Stored records:
════════
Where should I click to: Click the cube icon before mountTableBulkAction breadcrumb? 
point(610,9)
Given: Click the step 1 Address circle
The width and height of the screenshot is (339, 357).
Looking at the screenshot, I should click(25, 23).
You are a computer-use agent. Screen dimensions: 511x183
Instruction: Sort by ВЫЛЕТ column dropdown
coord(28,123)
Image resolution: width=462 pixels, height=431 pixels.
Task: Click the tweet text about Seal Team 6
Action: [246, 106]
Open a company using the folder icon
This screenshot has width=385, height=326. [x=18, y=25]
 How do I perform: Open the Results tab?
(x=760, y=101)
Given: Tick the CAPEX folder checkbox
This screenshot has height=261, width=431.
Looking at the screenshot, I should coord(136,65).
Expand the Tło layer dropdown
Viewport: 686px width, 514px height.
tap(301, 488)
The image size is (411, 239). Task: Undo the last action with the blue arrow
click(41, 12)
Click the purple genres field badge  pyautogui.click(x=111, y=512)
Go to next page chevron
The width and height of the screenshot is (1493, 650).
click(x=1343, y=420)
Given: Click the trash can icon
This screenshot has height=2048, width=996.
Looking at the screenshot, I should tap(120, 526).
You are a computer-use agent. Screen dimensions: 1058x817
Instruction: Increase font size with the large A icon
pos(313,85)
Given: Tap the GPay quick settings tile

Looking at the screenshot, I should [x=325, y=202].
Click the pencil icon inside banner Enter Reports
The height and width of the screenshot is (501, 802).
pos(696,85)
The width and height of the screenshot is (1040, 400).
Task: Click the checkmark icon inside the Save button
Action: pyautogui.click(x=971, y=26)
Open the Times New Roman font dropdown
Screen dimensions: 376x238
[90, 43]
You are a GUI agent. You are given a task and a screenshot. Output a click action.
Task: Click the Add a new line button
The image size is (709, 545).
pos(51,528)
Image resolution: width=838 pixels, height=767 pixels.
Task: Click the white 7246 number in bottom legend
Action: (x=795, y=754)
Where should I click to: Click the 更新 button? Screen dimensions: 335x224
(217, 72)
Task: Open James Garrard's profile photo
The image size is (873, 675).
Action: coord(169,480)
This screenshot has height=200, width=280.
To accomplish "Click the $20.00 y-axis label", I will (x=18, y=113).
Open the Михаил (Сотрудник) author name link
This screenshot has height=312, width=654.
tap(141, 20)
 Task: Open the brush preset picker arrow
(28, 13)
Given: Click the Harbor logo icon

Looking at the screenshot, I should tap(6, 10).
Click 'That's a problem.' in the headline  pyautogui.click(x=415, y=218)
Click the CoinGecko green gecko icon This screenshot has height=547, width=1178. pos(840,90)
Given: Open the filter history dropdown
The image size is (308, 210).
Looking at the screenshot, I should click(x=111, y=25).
════════
### Work item
Which lines above hold the string "computer"? Please copy all of them.

### Solution
You are a computer-use agent. Screen dimensions: 511x183
You are a computer-use agent. Screen dimensions: 1058x817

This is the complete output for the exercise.